Pero Betty siguió ensayando formas para deshacerse de su hija. Un tiempo después, le dio muchas píldoras para dormir diciéndole que eran “caramelos”. Las pastillas azules estaban mezcladas con caramelos reales que llevaba de regalo la tía Cath. Mary terminó en una guardia. Los médicos pensaron en una travesura infantil, no en una madre potencialmente asesina. Cath y su marido, sin embargo, no estaban convencidos del accidente y se ofrecieron a adoptar a Mary. Betty se negó de manera tajante.
Más adelante, ocurrió otra intoxicación. Mary engulló un puñado de pastillas de hierro de su madre y perdió la conciencia. Debieron lavarle el estómago.
Hubo, además, varias caídas, que parecieron fortuitas. Un día Mary cayó de un alto ventanal. En los estudios que le practicaron, se observó daño cerebral. Los especialistas lo atribuyeron al porrazo bestial. Años después, se concluyó que ese daño en la corteza prefrontal se debía más bien a los violentos abusos de su madre.
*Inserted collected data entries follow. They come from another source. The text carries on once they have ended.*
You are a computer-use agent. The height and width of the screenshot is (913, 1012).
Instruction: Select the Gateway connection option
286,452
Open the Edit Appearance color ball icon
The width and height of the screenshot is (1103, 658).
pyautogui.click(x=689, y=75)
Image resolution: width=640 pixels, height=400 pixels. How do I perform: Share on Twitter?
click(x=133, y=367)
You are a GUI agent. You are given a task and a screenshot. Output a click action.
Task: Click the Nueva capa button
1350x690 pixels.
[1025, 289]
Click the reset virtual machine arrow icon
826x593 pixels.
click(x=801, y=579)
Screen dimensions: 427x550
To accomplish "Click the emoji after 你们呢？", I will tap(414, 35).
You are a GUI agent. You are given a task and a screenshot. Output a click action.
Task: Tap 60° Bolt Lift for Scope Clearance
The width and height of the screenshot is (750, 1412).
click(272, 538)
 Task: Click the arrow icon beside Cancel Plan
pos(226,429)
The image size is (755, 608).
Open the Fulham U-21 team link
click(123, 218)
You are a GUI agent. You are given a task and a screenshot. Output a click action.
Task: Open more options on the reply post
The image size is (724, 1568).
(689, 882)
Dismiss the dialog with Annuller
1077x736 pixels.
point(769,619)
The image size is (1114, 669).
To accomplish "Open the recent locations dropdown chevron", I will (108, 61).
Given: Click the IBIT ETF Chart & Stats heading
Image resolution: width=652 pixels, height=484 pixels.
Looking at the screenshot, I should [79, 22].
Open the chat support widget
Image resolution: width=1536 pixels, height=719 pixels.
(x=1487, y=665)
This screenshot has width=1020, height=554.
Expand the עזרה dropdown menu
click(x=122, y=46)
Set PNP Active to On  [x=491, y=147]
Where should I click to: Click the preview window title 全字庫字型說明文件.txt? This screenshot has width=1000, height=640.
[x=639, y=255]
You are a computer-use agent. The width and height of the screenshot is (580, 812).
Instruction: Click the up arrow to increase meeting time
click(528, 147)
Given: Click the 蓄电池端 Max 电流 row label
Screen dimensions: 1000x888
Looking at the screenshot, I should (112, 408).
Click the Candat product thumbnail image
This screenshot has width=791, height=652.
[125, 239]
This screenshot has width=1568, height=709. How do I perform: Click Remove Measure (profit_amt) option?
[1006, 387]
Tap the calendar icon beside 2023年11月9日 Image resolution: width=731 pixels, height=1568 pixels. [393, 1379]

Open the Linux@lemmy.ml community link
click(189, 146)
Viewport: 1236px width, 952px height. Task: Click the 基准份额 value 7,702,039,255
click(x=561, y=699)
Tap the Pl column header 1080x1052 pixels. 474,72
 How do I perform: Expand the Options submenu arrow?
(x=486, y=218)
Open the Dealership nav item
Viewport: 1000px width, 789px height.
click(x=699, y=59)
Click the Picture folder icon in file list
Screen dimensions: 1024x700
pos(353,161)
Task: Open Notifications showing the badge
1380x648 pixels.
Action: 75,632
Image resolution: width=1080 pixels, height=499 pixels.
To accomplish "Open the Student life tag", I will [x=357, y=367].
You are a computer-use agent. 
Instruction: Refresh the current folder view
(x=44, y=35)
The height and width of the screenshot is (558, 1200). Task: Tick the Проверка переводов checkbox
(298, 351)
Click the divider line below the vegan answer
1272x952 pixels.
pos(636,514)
La corteza prefrontal es el área del cerebro que coordina las emociones, lo cognitivo, la toma de decisiones y es la responsable de un comportamiento social adecuado. También es dónde se dirimen nuestros juicios acerca de lo que está bien y lo que está mal. Esa herida en el cerebro podría provocar conductas socialmente inaceptables… Y eso, efectivamente, es lo que ocurriría con Mary Flora Bell unos años después.
Cumplidos los 4 años, según contó la misma Mary a una escritora que escribió sus memorias, Betty la empezó a obligar no solo a ver sino también a participar de actos sexuales con hombres. A los 5, presenció la muerte de un amiguito cuando un ómnibus le pasó por encima.
La violencia extrema y los abusos estaban perfilando exitosamente a la niña psicópata. Mary era muy inteligente. Se volvió extremadamente manipuladora y una experta en caminar por el filoso borde de la crueldad. Su cara angelical, sus inescrutables ojos azules, su flequillo denso, su cuerpo menudo, su perfecta nariz, sus modos suaves y calmos… nada delataba al demonio que crecía en ella.
Ensayos para el horror
Semanas antes de su primer crimen Mary ya estaba actuando de manera extraña. El 11 de mayo de 1968, mientras jugaba con un primo de 3 años, el pequeño cayó desde la cornisa de un techo, aterrizó en el cemento y quedó gravemente herido. Los padres del niño pensaron que había sido un accidente (mucho tiempo después Mary admitiría haberlo empujado).
Al día siguiente, tres madres fueron a la policía a relatar que Mary Bell había intentado ahorcar a sus hijas. Las autoridades concluyeron que Mary era solo una pequeña de 10 años, de conducta difícil por la vida que llevaba. Todo quedó en la nada y no se presentaron cargos.
Ese mismo día, Mary y su amiga Norma Bell, de 13 años -de casualidad, esta chica llevaba su mismo apellido y vivía en la casa de al lado, sobre Whitehouse Road-. intentaron ahogar a una niña en el arenero. Pauline, así se llamaba, fue arrojada al piso y, mientras una la sostenía, la otra le metía puñados de arena en la boca. Después de un rato aterrador, Norma la dejó escapar. Pauline se fue corriendo.
Lo ocurrido en esos días habían sido ensayos generales para los planes que tenía Mary. Disfrutaba causando daño a otros y ya lograría su cometido.
Lo consiguió, finalmente, cuando el sábado 25 de mayo de 1968, justo el día antes de cumplir 11 años, asesinó a su primera víctima. Eran casi las 15.15 horas cuando llevó a Martin Brown, de 4 años, a una casa abandonada, cerca de las vías del tren. Lo ahorcó presionando con sus propias manos.
Al no encontrar al niño, la familia de Martin se movilizó rápido. El cuerpo fue hallado por otros chicos que entraron a jugar al lugar. Estaba boca arriba, cerca de una ventana, en el primer piso de esa casa en desuso. La policía no encontró muchas pruebas en el cadáver. No presentaba señales de gran violencia física. Solo vieron un poco de sangre en su saliva y un frasco de analgésicos, vacío, a su lado. Asumieron que Martin las había consumido por error y que su muerte había sido un triste accidente.